NAVAIR ordered a fatigue life evaluation on the P-3 fleet last year, and was surprised to find "significant" wear-and-tear that came close to crippling the majority of the active inventory, Eastburg told the ISR Integration 2003 conference on 18 November.

Those findings pre-dated the navy's decision in June to strongly back the P-3 and EP-3 Aries replacement concept - the Multi-mission Maritime Aircraft (MMA), says Eastburg. A request for proposals was issued last month, and bids are due by 29 December and will be based around Boeing's 737 derivative and Lockheed Martin's P-3-derived Orion 21 concept.

The $3 billion MMA system development and demonstration programme is set to begin early next year.

The acquisition could lead to an order for 108-150 aircraft, says Eastburg. The final number, he says, will be tied to the number of companion unmanned air vehicles ordered under the navy's Broad Area Maritime Surveillance programme.
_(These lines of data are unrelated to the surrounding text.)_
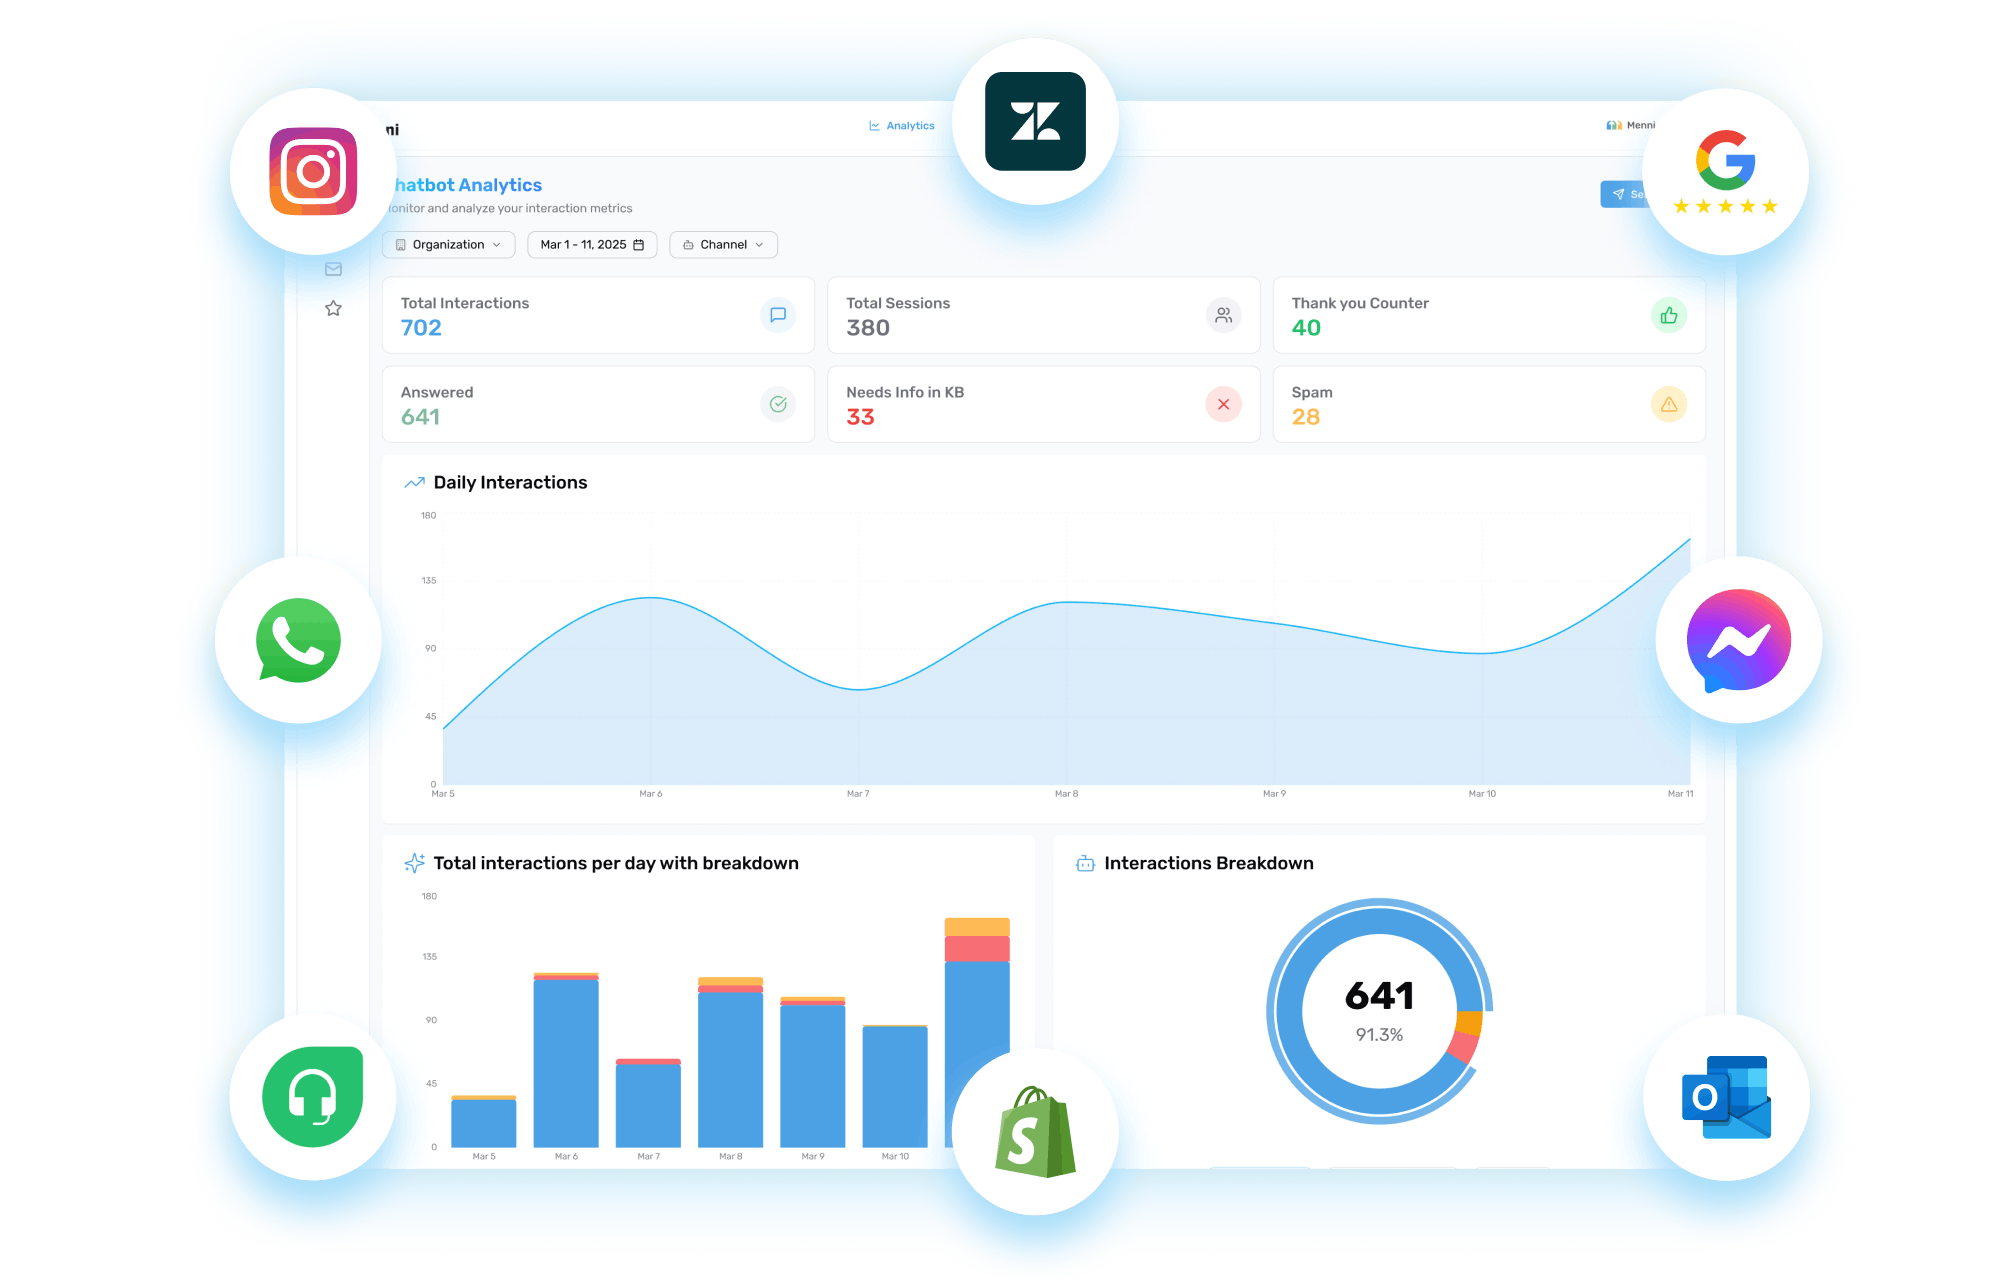The image size is (2000, 1280).
Task: Click the thumbs-up Thank you Counter icon
Action: (x=1668, y=316)
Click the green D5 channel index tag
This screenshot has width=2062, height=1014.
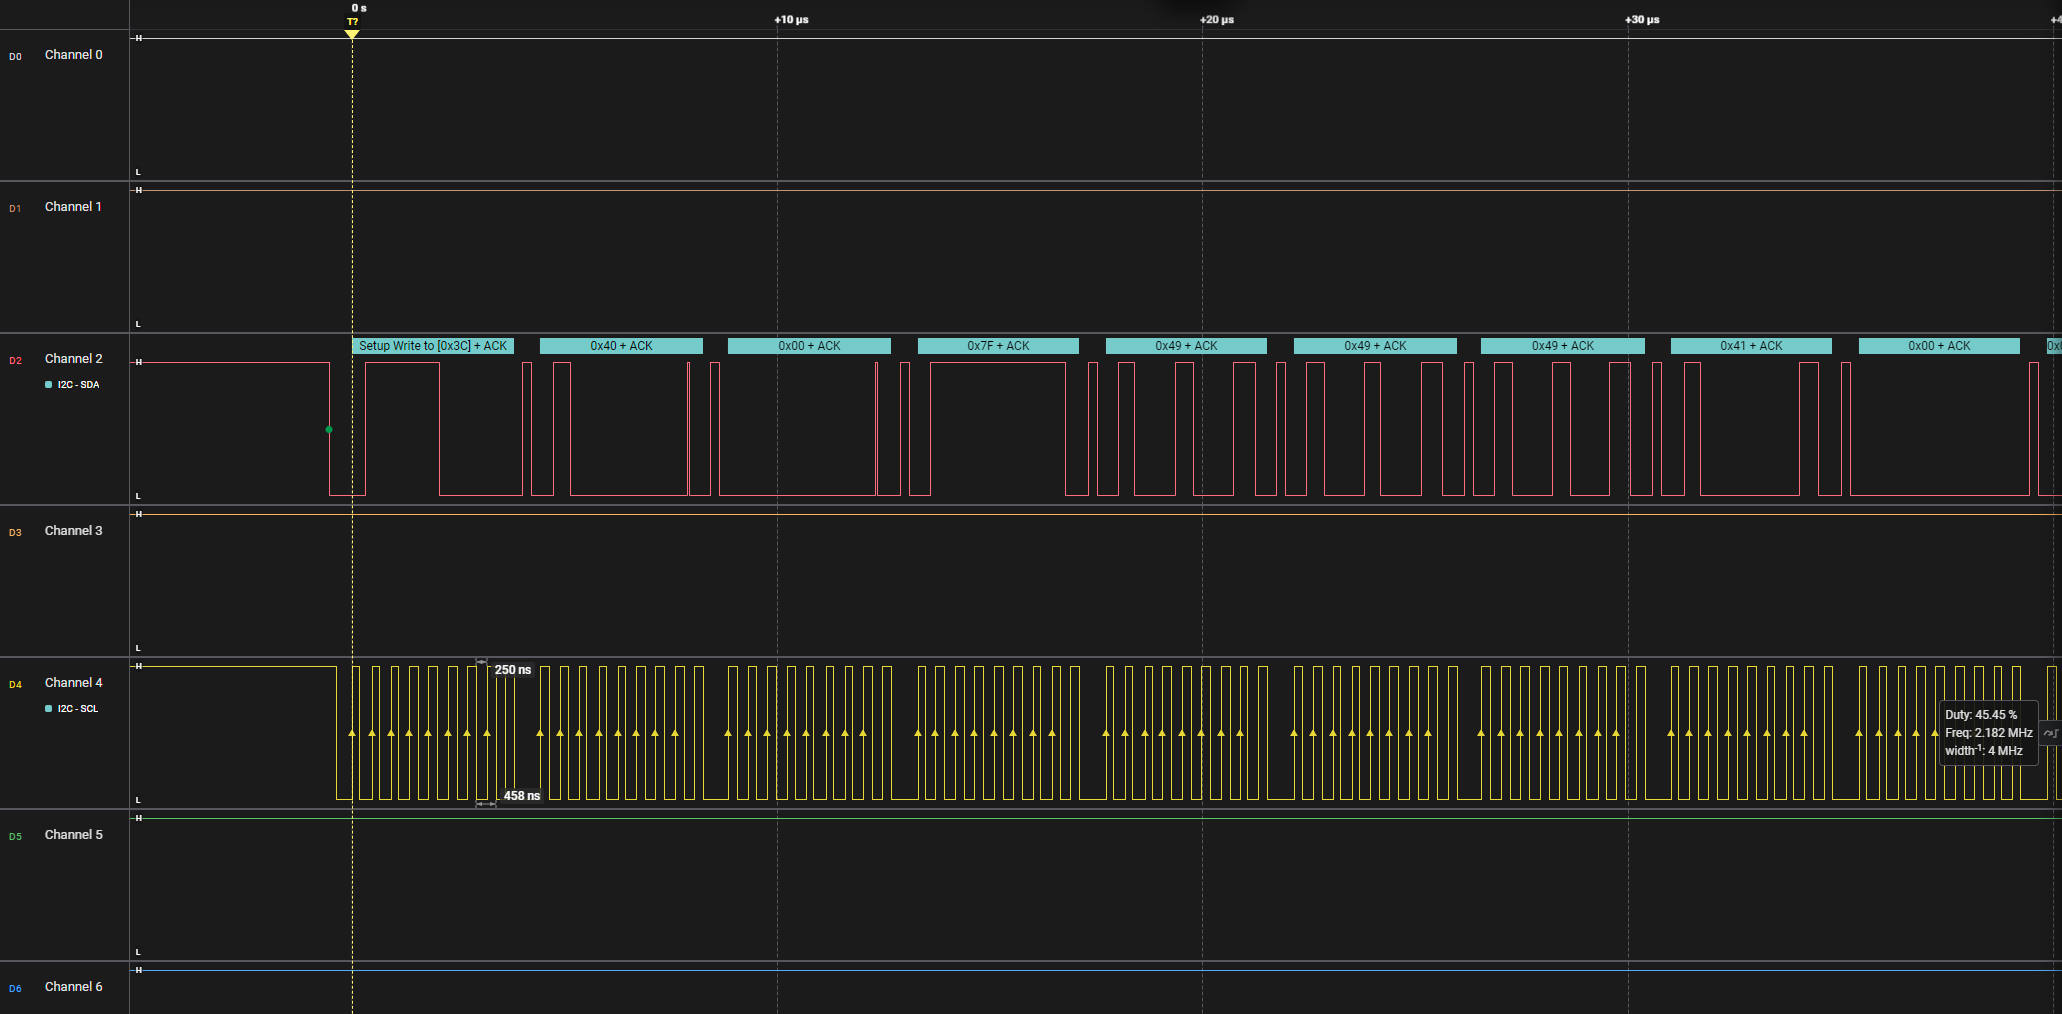point(15,837)
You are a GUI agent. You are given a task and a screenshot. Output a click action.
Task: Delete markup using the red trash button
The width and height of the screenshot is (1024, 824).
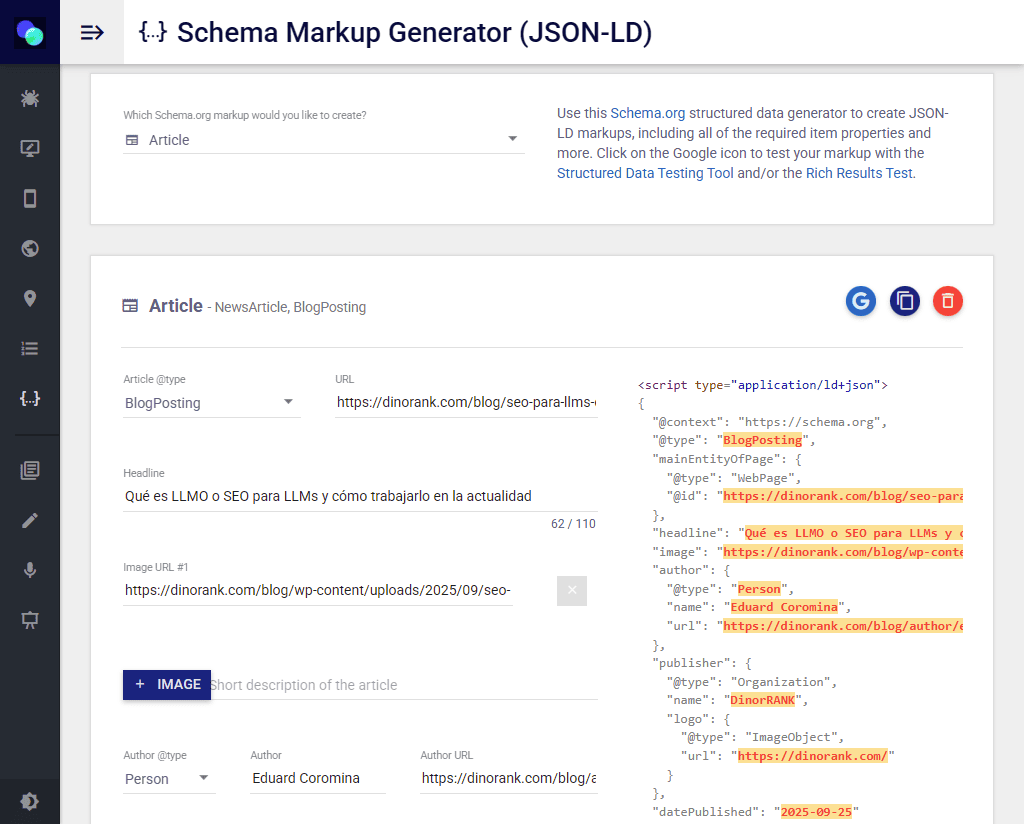coord(948,301)

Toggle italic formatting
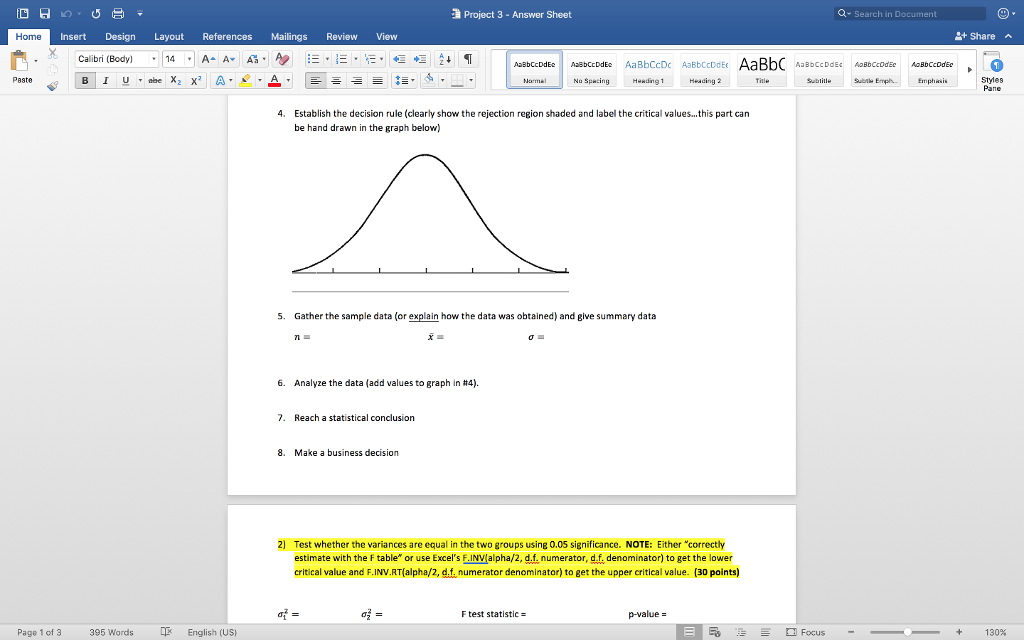(x=106, y=80)
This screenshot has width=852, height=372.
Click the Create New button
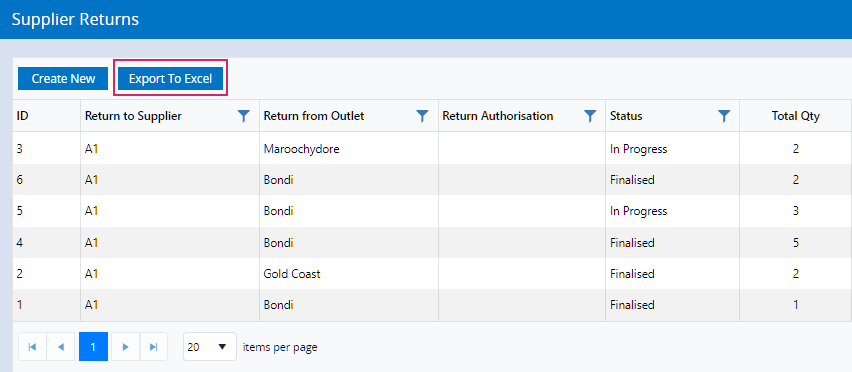pyautogui.click(x=63, y=79)
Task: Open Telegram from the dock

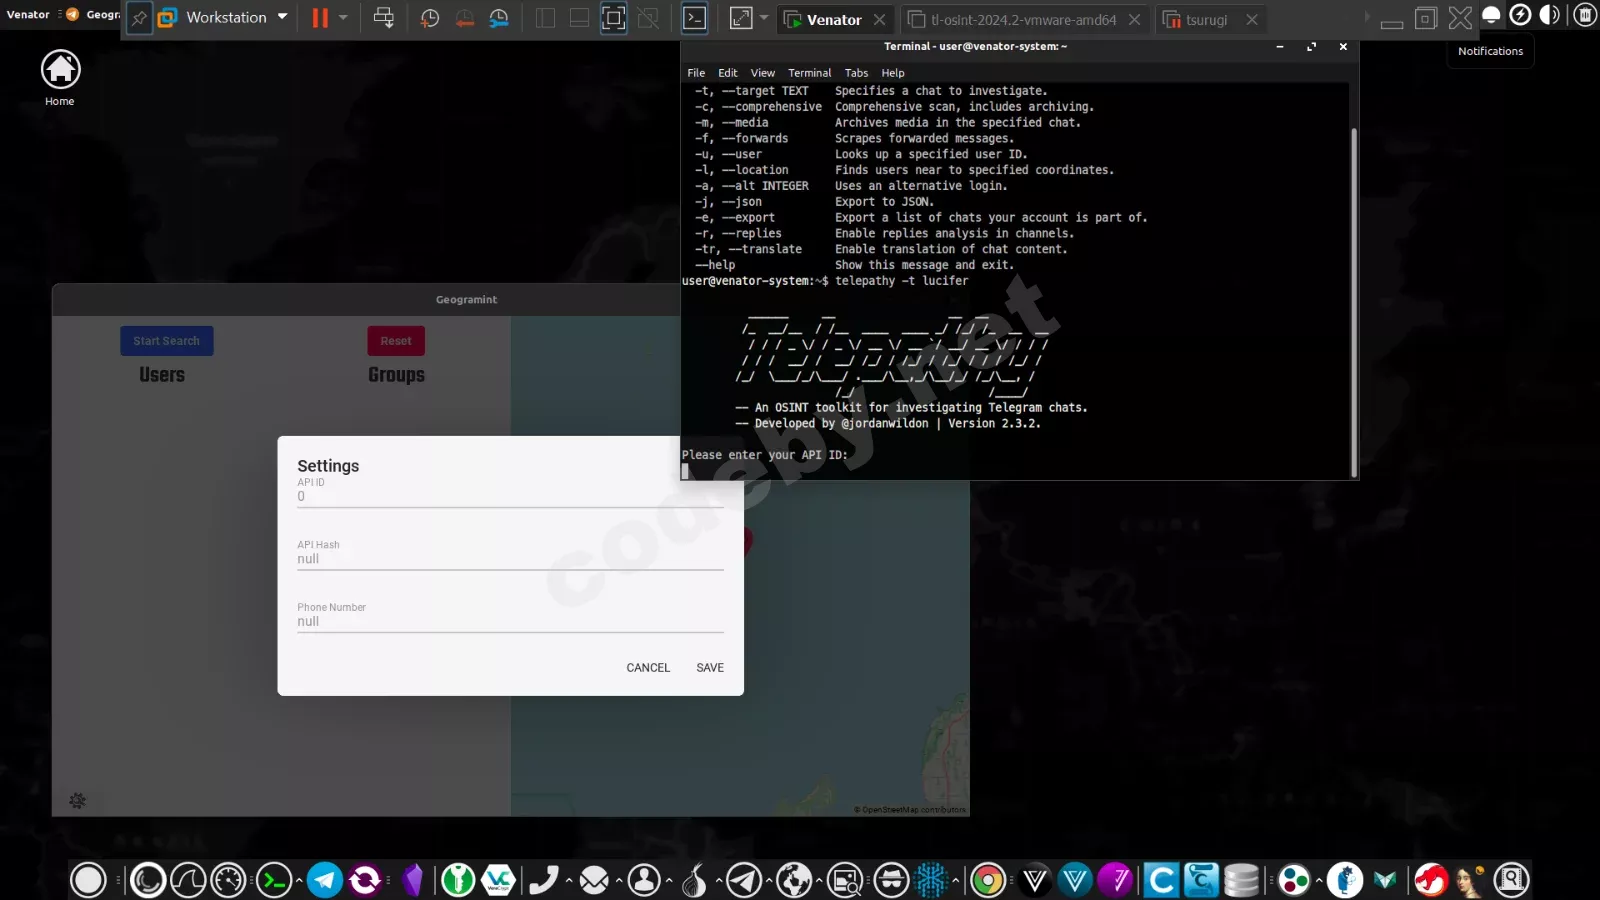Action: [325, 880]
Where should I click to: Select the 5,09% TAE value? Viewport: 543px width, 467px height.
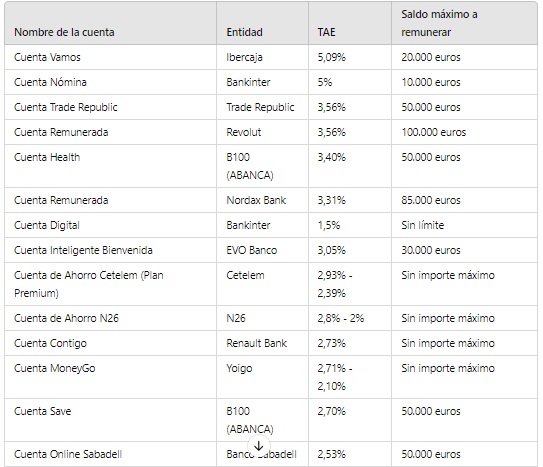coord(331,57)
A related effort to replace the navy's fleet of 16 EP-3 signals intelligence platforms has been divided into a shared effort with the US Army's Aerial Common Sensor programme.

Meanwhile, the P-3s that remain in active service are being rushed into a two-tier refurbishment process to address systemic fatigue problems, says Eastburg. The improvements are expected to "buy back thousands of hours of life" for the airframe, he says. Some of the 150 aircraft will be set aside for enhanced special structural inspections.

Eastburg says the refurbishment will address fatigue "hot spots" on the aircraft, which first entered service in 1962, having been derived from Lockheed's L188 Electra airliner.

The navy had considered meeting the MMA requirement with a hybrid approach (Flight International, 1-7 April), retaining some of the Orion's airframe, combined with new-build structural assemblies and modern avionics, which would have reduced costs and yielded an earlier service entry. This option now seems unlikely.